• **What this task involves**: Only one stretch of the data below is needed. Output the lines from the one with "Open Advisor recommendations" up to and including the one with "The image size is (1456, 818).", exactly as they stand.

• **Provided information**:
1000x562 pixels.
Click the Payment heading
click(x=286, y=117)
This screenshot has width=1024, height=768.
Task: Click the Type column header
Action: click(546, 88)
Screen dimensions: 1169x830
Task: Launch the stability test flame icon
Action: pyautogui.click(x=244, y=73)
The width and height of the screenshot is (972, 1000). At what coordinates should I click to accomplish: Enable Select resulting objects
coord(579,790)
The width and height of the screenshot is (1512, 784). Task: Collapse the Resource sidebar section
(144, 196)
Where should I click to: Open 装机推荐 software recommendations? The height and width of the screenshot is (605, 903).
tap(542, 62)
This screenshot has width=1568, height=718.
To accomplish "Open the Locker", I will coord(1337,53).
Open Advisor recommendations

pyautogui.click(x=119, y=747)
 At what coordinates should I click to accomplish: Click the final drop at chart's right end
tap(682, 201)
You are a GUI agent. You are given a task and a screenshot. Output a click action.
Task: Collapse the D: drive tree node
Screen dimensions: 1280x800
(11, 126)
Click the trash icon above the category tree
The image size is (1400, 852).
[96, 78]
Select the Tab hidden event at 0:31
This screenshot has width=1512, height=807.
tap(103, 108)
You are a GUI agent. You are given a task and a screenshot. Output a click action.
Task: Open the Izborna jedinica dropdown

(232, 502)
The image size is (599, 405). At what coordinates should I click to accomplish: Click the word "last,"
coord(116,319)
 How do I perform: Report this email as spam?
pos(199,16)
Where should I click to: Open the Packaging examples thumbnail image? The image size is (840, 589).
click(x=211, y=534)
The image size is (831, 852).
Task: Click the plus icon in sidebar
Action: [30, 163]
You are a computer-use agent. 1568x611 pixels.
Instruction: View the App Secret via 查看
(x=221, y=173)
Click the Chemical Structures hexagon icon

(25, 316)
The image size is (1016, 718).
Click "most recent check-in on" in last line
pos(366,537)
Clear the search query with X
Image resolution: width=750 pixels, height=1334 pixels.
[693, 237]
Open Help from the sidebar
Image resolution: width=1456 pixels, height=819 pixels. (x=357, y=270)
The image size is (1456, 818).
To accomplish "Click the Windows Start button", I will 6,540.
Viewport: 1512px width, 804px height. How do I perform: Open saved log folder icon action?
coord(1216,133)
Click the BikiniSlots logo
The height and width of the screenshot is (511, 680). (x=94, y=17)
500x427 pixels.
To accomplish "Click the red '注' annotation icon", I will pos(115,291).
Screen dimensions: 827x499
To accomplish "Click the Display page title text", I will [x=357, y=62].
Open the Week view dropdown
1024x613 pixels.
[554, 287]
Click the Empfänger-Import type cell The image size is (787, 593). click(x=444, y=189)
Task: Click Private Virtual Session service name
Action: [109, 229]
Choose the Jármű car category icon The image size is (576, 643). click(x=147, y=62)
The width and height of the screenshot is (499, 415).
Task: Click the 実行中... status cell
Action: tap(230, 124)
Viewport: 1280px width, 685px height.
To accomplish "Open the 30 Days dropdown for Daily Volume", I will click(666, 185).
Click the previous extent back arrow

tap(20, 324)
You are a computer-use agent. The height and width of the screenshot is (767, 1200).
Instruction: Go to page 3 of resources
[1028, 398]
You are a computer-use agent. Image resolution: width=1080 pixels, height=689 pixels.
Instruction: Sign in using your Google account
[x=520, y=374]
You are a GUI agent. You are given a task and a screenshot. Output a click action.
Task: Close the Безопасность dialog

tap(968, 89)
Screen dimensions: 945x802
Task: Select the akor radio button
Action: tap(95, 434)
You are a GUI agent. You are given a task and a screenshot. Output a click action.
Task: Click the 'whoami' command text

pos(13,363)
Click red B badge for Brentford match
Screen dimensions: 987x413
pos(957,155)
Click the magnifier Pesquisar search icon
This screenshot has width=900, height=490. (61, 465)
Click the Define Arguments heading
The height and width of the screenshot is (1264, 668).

• **Exercise answer**:
Open Advisor recommendations

pyautogui.click(x=119, y=747)
 At what coordinates should I click to accomplish: Click the final drop at chart's right end
tap(682, 201)
You are a GUI agent. You are given a task and a screenshot. Output a click action.
Task: Collapse the D: drive tree node
Screen dimensions: 1280x800
(11, 126)
Click the trash icon above the category tree
The image size is (1400, 852).
[96, 78]
Select the Tab hidden event at 0:31
This screenshot has width=1512, height=807.
tap(103, 108)
You are a GUI agent. You are given a task and a screenshot. Output a click action.
Task: Open the Izborna jedinica dropdown

(232, 502)
The image size is (599, 405). At what coordinates should I click to accomplish: Click the word "last,"
coord(116,319)
 How do I perform: Report this email as spam?
pos(199,16)
Where should I click to: Open the Packaging examples thumbnail image? The image size is (840, 589).
click(x=211, y=534)
The image size is (831, 852).
Task: Click the plus icon in sidebar
Action: [30, 163]
You are a computer-use agent. 1568x611 pixels.
Instruction: View the App Secret via 查看
(x=221, y=173)
Click the Chemical Structures hexagon icon

(25, 316)
The image size is (1016, 718).
Click "most recent check-in on" in last line
pos(366,537)
Clear the search query with X
Image resolution: width=750 pixels, height=1334 pixels.
[693, 237]
Open Help from the sidebar
Image resolution: width=1456 pixels, height=819 pixels. (x=357, y=270)
The image size is (1456, 818).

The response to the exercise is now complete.